I have put together Redout’s theory in a word document for future reference.
If you look at a varied selection of hyper art you’ll start to pick up a consistent trait they all have and that is that they’re generally flat angles and that the size of the body parts in question seldom feels ‘physical’, like it doesn’t actually occupy space – meaning its just there randomly; being impossibly large without having any weight or just making them collapse or fall over, basically meaning that it doesn’t have any physicality to it. Its just there.
A lot of hyper art thus is less about fetishizing the size itself and more about how much this particular visual element occupies the space in the image, like it doesn’t matter what’s even happening, the dick has to be 30% of it. They could just draw their picture with the viewer closer to the action but they want to depict the wholeness of things without losing that 30% of genitals in your face.

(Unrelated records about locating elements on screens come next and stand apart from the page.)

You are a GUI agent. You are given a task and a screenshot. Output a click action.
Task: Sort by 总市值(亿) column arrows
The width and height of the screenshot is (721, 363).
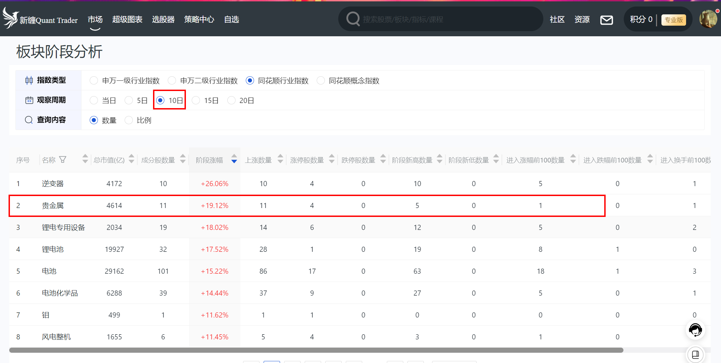point(131,159)

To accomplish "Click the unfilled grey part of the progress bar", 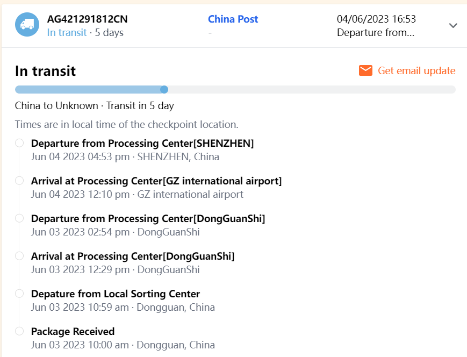I will click(312, 89).
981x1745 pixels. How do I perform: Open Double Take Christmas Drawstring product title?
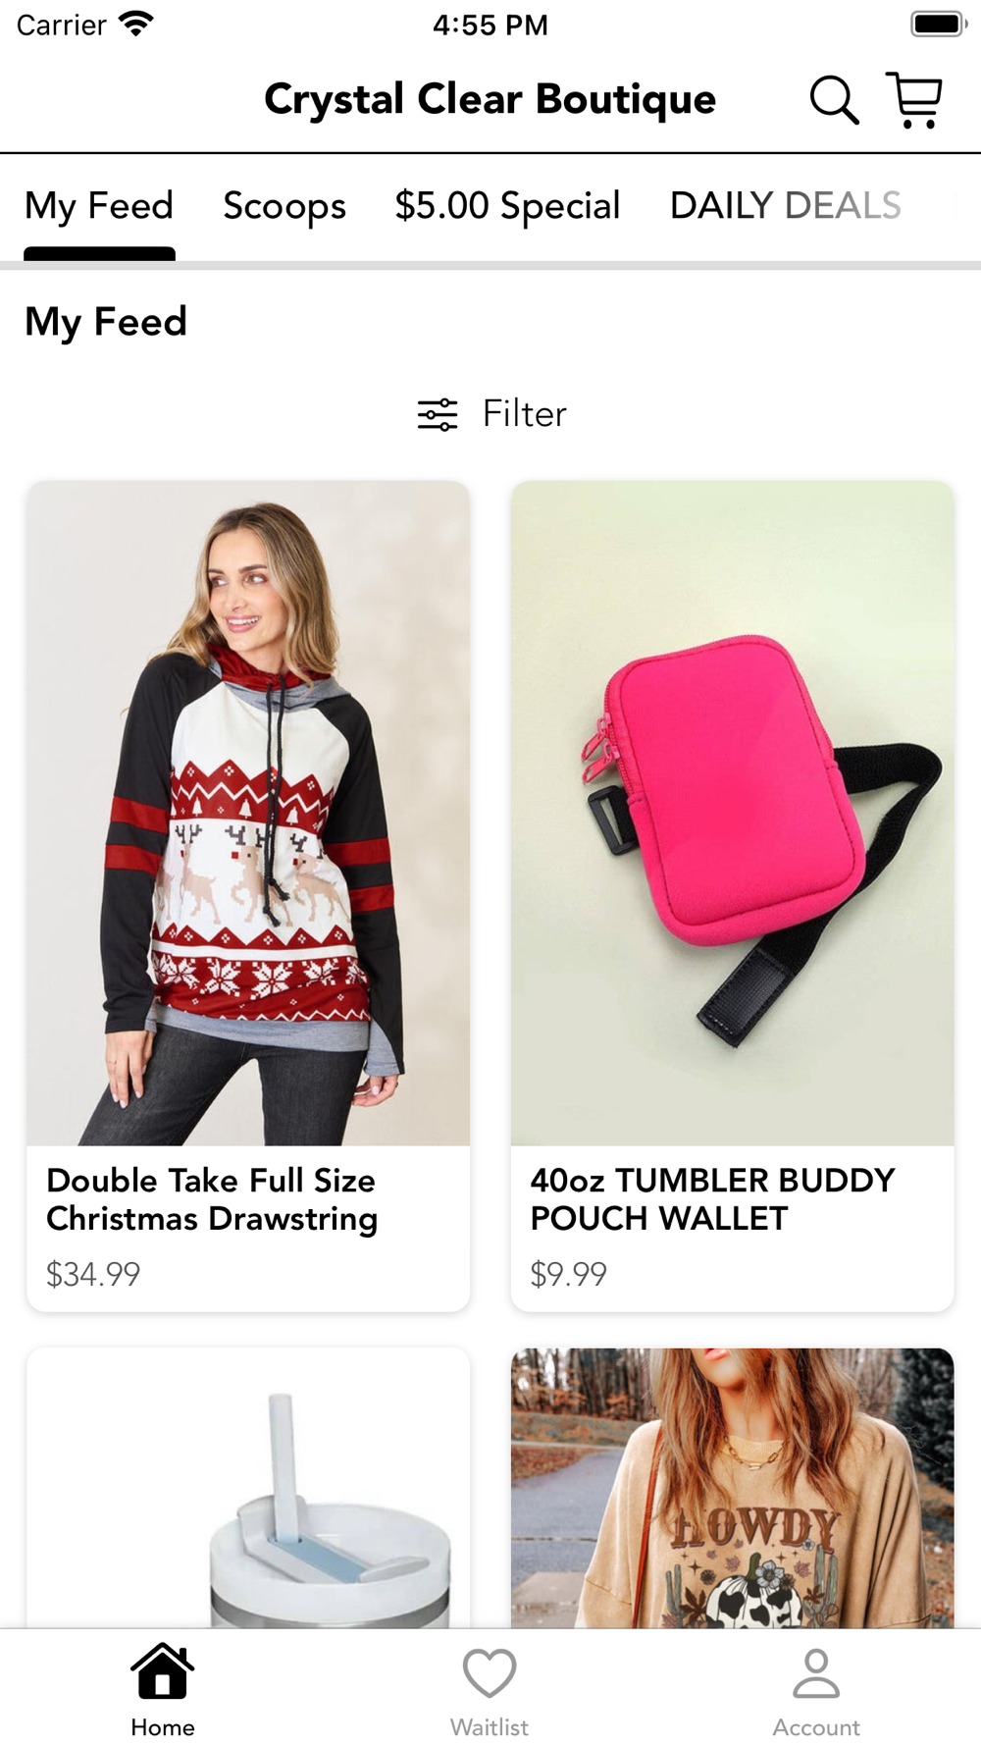point(212,1199)
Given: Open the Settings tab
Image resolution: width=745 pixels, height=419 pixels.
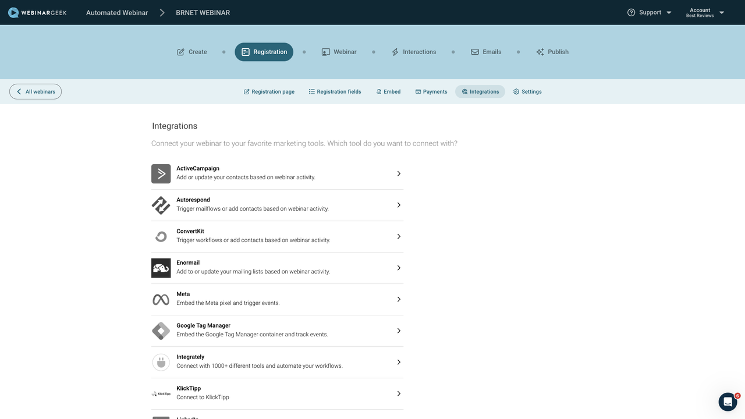Looking at the screenshot, I should point(527,91).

Whether they intend to do it or not, they lose the ability to perceive proportion or distance over time, because like all fetishes based on excess there’s an inevitability of further degeneration. They usually mask it with self deprecating humour or an attempt to play it off as absurdism but deep down they’re begging for someone to come and give them boundaries.
Whatever the case is, the outcome is the same, they end up drawing a small character attached to a mountain of flesh. It’s almost symbolic of how much their unfulfilled obsession consumes them when the genitals dwarf the character so much it just disappears.
I find this deconstruction soo fascinating.